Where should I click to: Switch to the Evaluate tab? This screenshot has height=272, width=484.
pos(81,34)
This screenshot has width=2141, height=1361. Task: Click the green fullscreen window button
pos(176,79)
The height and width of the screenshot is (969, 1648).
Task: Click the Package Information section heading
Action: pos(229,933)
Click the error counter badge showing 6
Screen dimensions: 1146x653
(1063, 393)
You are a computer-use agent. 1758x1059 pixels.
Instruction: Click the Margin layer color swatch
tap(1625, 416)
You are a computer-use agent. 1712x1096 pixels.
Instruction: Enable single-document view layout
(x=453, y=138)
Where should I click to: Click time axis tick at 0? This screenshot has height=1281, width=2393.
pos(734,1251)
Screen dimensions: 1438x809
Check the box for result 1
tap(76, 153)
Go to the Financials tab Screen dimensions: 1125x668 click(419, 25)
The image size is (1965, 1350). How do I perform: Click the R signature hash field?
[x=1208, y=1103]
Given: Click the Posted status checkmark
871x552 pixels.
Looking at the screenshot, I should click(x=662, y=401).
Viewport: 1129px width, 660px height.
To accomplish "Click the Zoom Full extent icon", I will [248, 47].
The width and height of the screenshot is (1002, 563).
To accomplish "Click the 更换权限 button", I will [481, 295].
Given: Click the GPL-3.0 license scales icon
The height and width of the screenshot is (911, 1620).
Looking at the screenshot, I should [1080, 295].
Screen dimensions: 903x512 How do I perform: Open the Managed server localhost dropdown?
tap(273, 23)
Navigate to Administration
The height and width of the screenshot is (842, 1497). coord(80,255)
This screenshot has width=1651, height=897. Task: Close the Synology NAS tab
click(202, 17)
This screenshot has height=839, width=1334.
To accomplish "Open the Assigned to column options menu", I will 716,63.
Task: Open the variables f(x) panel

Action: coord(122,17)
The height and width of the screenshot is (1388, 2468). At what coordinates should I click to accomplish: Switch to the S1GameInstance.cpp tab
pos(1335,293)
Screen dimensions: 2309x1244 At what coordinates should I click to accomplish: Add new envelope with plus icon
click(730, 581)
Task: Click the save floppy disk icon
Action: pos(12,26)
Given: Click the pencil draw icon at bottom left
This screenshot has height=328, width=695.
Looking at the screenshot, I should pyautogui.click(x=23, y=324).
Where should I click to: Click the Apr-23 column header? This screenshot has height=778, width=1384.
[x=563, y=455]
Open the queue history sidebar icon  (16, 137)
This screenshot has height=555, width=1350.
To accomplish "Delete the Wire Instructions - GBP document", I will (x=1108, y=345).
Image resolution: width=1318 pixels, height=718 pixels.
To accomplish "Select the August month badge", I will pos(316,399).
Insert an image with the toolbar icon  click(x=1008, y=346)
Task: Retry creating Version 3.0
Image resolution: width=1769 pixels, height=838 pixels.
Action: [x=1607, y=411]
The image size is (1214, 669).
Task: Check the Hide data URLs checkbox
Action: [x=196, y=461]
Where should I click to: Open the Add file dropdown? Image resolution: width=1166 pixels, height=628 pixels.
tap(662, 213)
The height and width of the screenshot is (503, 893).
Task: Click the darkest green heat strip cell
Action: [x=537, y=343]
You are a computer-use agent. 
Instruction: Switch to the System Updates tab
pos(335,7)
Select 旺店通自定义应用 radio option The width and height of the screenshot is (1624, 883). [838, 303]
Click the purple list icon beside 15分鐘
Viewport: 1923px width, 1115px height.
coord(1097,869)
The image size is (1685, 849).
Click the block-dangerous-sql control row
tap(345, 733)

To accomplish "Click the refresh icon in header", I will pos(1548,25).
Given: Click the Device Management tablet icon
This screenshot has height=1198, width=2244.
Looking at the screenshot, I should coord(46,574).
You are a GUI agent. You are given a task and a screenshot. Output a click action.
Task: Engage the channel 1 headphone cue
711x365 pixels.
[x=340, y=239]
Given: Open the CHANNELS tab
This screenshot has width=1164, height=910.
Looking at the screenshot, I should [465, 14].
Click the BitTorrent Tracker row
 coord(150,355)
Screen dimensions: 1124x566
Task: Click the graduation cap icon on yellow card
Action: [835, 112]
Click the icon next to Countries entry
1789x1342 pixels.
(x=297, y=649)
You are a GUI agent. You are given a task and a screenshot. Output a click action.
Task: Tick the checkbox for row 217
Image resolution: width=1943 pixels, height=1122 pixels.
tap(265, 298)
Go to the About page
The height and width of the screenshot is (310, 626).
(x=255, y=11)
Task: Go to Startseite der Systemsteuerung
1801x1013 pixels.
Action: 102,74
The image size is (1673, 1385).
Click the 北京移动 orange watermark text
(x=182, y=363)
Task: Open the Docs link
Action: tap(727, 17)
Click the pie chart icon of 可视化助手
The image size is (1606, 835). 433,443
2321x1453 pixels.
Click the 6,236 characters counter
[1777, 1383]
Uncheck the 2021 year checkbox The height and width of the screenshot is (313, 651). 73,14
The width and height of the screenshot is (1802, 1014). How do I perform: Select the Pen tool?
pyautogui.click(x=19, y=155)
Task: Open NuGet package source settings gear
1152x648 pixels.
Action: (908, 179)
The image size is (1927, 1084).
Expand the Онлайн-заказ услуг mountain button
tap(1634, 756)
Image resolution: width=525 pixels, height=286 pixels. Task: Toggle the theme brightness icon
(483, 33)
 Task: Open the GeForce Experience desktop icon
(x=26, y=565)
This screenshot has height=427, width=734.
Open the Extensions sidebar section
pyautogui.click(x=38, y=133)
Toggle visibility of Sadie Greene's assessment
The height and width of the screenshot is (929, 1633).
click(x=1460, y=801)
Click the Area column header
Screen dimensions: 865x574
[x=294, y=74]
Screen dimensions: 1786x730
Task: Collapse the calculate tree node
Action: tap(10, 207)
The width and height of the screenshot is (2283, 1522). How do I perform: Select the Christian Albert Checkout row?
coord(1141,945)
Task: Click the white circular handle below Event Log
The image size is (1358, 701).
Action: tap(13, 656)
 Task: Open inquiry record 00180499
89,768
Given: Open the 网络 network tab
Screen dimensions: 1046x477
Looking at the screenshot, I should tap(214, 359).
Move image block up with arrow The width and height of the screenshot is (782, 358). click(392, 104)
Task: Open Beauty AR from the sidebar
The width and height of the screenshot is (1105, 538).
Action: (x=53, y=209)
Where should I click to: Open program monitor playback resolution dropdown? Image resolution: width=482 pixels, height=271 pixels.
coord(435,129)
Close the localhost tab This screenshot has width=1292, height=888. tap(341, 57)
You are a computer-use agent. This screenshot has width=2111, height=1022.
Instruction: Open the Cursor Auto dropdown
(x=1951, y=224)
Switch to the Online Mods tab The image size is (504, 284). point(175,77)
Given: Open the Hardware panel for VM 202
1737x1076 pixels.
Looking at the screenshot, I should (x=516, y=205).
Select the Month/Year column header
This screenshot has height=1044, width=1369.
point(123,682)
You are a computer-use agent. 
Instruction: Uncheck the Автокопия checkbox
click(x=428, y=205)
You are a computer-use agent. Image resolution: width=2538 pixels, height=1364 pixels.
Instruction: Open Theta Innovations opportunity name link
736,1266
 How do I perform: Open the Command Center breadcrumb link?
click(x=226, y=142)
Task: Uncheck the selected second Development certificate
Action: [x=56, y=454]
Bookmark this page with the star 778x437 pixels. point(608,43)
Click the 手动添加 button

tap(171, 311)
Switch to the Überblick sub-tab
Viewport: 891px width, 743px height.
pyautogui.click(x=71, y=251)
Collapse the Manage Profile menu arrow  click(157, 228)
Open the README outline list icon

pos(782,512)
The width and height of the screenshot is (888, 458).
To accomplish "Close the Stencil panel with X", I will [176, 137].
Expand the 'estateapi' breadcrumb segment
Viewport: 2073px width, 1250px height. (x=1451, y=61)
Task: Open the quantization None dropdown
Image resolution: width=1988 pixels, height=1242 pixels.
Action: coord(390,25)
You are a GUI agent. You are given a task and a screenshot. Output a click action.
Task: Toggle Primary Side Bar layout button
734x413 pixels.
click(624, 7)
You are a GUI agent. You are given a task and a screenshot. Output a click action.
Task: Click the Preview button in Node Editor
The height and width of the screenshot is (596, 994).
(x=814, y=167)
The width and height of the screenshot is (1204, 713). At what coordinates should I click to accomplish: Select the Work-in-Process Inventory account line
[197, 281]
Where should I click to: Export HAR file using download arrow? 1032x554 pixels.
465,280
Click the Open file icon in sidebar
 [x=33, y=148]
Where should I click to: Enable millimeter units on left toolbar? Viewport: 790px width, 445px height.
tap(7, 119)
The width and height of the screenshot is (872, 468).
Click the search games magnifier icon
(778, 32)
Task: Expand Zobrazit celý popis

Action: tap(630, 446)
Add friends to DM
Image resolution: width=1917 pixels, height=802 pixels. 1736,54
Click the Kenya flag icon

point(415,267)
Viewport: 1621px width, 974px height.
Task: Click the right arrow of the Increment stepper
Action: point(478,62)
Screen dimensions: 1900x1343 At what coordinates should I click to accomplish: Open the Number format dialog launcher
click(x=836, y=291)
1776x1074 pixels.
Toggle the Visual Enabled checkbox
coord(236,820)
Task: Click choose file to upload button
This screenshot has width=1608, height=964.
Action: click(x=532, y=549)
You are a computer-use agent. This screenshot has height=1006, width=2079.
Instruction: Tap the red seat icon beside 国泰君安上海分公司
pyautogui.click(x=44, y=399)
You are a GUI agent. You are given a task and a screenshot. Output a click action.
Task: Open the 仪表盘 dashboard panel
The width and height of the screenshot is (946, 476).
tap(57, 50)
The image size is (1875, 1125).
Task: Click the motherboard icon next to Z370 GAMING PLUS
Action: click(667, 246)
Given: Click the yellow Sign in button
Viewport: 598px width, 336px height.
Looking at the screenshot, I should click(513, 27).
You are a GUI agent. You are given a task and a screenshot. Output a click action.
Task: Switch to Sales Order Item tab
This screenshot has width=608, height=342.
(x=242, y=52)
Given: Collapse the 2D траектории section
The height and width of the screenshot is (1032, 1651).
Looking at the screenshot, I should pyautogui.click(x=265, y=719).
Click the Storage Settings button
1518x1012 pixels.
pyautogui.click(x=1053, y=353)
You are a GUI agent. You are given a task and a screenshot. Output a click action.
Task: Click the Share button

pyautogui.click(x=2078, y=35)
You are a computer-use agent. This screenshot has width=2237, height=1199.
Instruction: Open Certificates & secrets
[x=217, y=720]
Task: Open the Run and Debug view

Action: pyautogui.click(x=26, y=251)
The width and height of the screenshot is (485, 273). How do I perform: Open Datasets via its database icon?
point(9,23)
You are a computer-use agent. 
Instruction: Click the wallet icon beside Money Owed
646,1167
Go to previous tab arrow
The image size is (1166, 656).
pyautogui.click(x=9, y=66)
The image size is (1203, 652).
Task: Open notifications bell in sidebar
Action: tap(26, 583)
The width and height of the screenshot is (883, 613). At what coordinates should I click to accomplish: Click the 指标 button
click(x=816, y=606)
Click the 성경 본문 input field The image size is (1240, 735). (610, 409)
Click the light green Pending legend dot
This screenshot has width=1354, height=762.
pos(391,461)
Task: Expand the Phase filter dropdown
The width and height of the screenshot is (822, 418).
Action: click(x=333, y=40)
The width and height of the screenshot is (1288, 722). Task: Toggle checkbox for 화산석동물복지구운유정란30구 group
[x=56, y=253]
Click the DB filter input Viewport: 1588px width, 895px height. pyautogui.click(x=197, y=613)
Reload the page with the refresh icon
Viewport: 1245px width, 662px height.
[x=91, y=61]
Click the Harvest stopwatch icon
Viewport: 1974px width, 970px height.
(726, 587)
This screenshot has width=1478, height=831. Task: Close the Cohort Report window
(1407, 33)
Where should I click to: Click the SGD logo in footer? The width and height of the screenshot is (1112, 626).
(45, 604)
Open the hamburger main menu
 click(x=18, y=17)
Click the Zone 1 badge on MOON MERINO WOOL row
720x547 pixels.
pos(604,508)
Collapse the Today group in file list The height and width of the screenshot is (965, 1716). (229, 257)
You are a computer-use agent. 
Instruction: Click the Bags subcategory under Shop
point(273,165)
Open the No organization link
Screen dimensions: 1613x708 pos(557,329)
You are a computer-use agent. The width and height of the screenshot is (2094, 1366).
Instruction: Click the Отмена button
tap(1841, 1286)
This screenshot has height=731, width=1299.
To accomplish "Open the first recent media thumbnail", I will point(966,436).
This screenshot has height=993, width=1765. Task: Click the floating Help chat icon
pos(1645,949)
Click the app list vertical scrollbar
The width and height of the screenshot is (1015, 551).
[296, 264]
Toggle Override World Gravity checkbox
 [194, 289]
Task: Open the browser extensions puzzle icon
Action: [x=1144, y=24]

== Directions for this task ==
Your task is to reproduce the entries exactly, starting at the first line and ending with the line containing "The width and height of the screenshot is (1002, 563).".

== Worked solution ==
Where should I click to: Switch to the Evaluate tab? This screenshot has height=272, width=484.
pos(81,34)
This screenshot has width=2141, height=1361. Task: Click the green fullscreen window button
pos(176,79)
The height and width of the screenshot is (969, 1648).
Task: Click the Package Information section heading
Action: pos(229,933)
Click the error counter badge showing 6
Screen dimensions: 1146x653
(1063, 393)
You are a computer-use agent. 1758x1059 pixels.
Instruction: Click the Margin layer color swatch
tap(1625, 416)
You are a computer-use agent. 1712x1096 pixels.
Instruction: Enable single-document view layout
(x=453, y=138)
Where should I click to: Click time axis tick at 0? This screenshot has height=1281, width=2393.
pos(734,1251)
Screen dimensions: 1438x809
Check the box for result 1
tap(76, 153)
Go to the Financials tab Screen dimensions: 1125x668 click(419, 25)
The image size is (1965, 1350). How do I perform: Click the R signature hash field?
[x=1208, y=1103]
Given: Click the Posted status checkmark
871x552 pixels.
Looking at the screenshot, I should click(x=662, y=401).
Viewport: 1129px width, 660px height.
To accomplish "Click the Zoom Full extent icon", I will [248, 47].
The width and height of the screenshot is (1002, 563).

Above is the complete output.